■ **YOUR OBJECTIVE**
Reproduce, character for character, the part of the records that opens with the line containing "You are a GUI" and closes with the line containing "[x=11, y=162]", both of those lines included.

____ LISTING

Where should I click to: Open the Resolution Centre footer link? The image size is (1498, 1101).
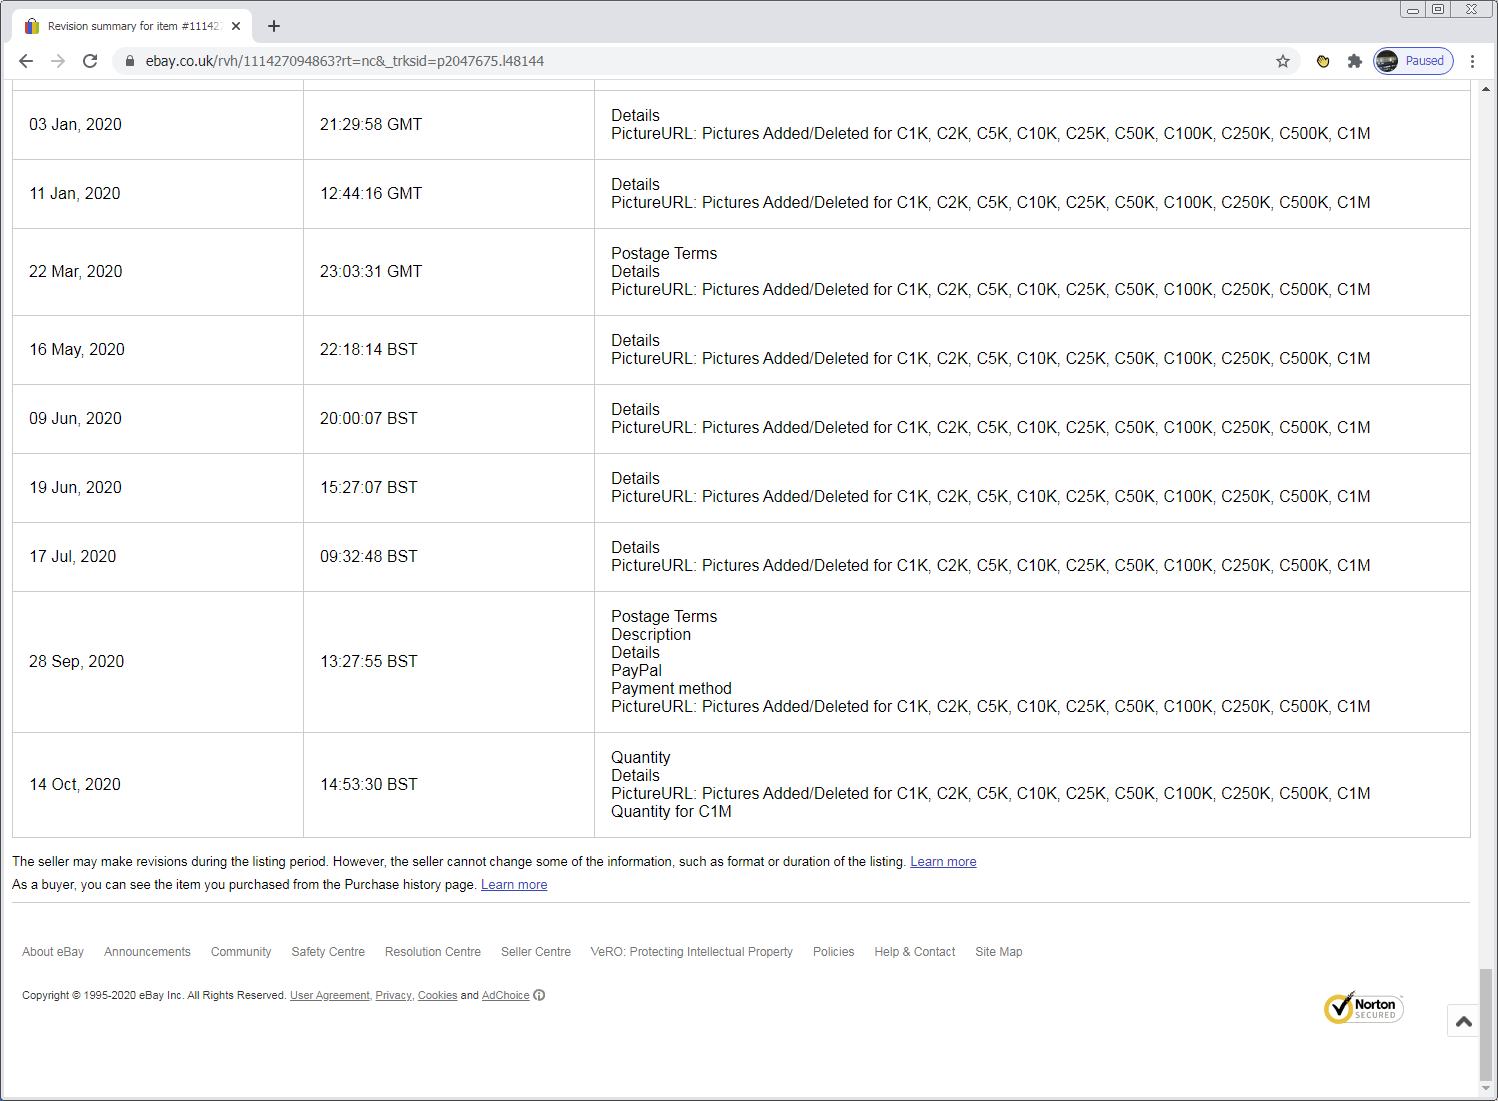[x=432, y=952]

________
____ LISTING

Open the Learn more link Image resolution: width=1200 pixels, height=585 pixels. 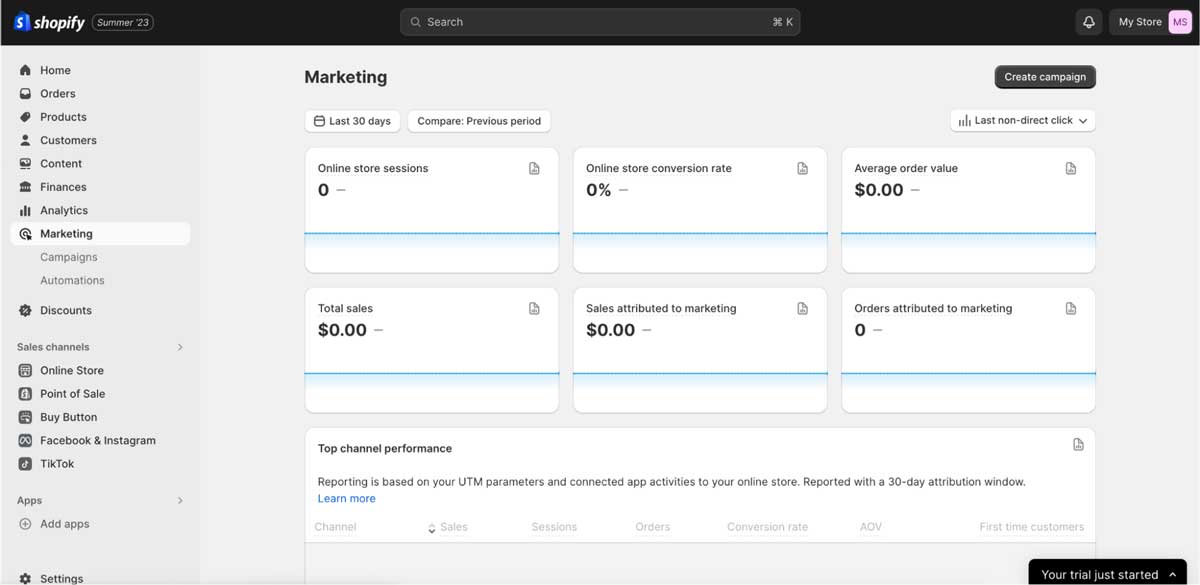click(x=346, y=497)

________
____ LISTING

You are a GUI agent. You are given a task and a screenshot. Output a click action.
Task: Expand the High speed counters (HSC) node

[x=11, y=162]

________

■ **WRITTEN SOLUTION**
You are a GUI agent. You are given a task and a screenshot. Output a click action.
Task: Expand the High speed counters (HSC) node

[x=11, y=162]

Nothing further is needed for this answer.